By importing data from electric submeters and other metering devices into Web-based communications, interval data may be cost-effectively collected, analyzed, and displayed in near real-time. Typical displays may include:

  • Automobile-style gauges showing how energy is being consumed on a real-time basis.
  • 24-hour load profiles for power, chilled water, steam, or other building systems.
  • Historical comparisons of current usage versus previous time periods under similar conditions (time, day of week, temperature).
  • Automated carbon footprint calculations, showing CO2, SO2, and NoX.
  • Tenant- or consumer-level information about energy use and efficiency efforts.

Bottom-line considerations

As New York City’s “Greener, Greater Buildings Plan” and similar measures illustrate, dramatic changes are underway in the facility world — driven not only by the need to save more energy and cut operating costs today, but also by the desire to plan for tomorrow’s needs. In terms of energy-efficiency upgrades, what used to be considered merely “desirable” is now becoming law in many jurisdictions around the country. With the commercial/industrial new construction market stagnant in most areas, the emerging opportunity for most contractors will be to supply the expertise and solutions needed to retrofit the nation’s existing building stock to current and future energy performance levels. The old energy adage, “You can’t manage what you don’t measure,” was never truer than in today’s increasingly energy-minded facility environment.

Millstein is president and CEO of E-Mon, Langhorne, Pa. He can be reached at: [email protected].

SIDEBAR: Submeter Basics

First introduced in the early 1980s, submeters are metering devices with monitoring capability that are installed on the facility side of the master meter to provide any or all of the following:

  • Usage analysis and peak demand identification;
  • Time-of-use metering of electricity, gas, water, steam, BTUs, and other energy sources;
  • Cost allocation for tenant billing;
  • Measurement, verification, and benchmarking for energy initiatives, including LEED Energy & Atmosphere (EA) and Water Efficiency (WE) credits;
  • Load comparisons;
  • Threshold alarming and notification;
  • Multi-site load aggregation and real-time historical monitoring of energy consumption patterns for negotiating lower energy rates and more.

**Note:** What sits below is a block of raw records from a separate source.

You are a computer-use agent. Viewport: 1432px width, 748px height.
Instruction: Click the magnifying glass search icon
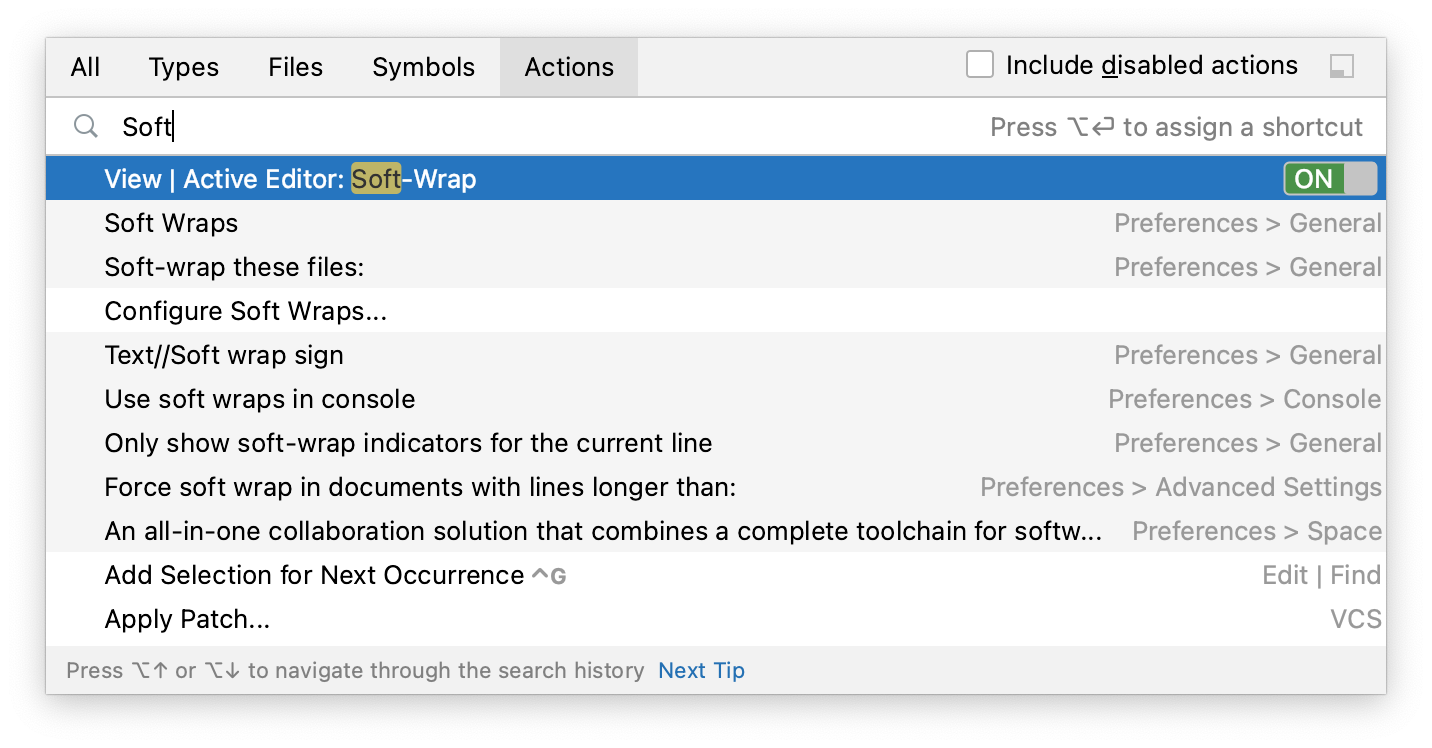[x=86, y=127]
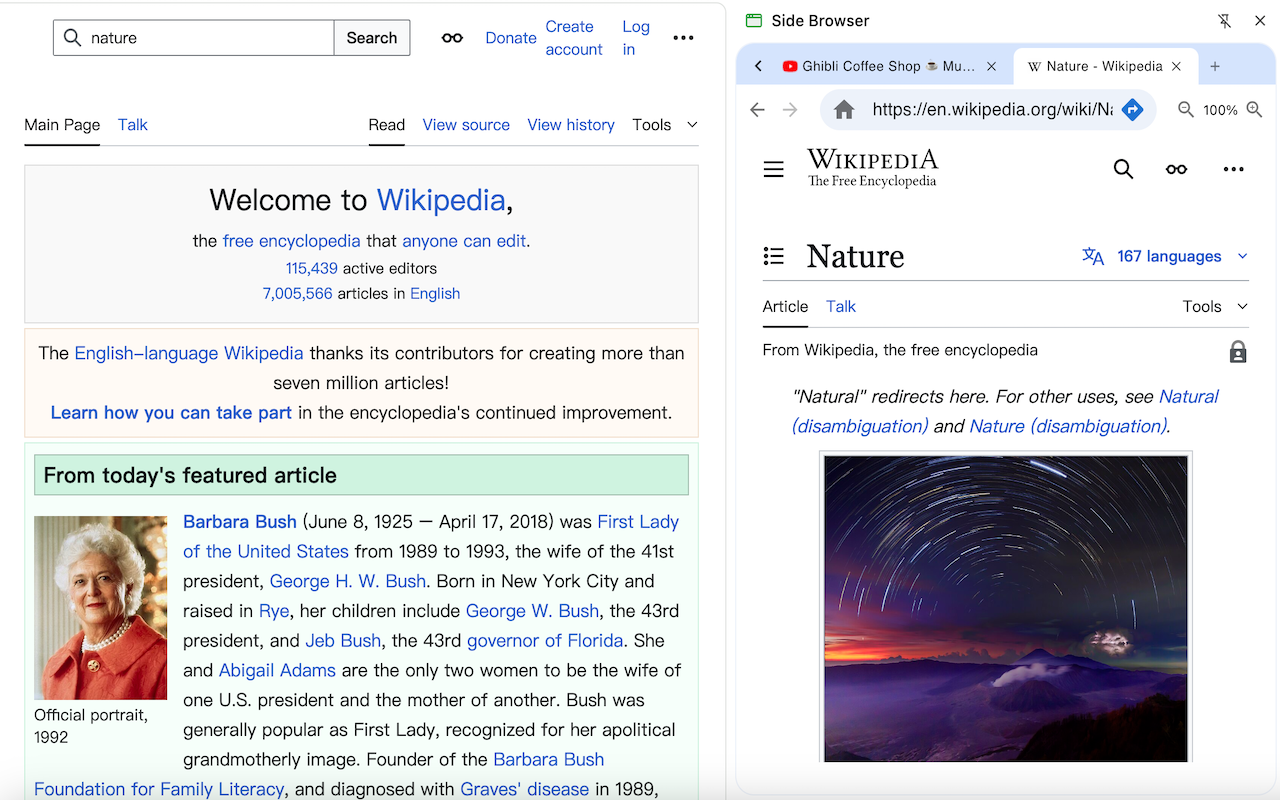Select the Talk tab on the Nature article
The image size is (1280, 800).
pos(840,306)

Of the three main submeter types, the first two — feed-through and current transformer (CT)-based — are socket-type meters. CT-style socket meters are used with loads of 400A and above. In commercial applications, they may be specified but will take up a lot of space in the electrical room due to the need for CT cabinets and meter bases. The extra space requirement cuts into the available rental space, which is undesirable in the commercial marketplace. Another major disadvantage in many jurisdictions is the fact that socket meters are not UL-listed. The third type is the solid-state electronic submeter, a non-socket device that provides clear advantages over the previous two.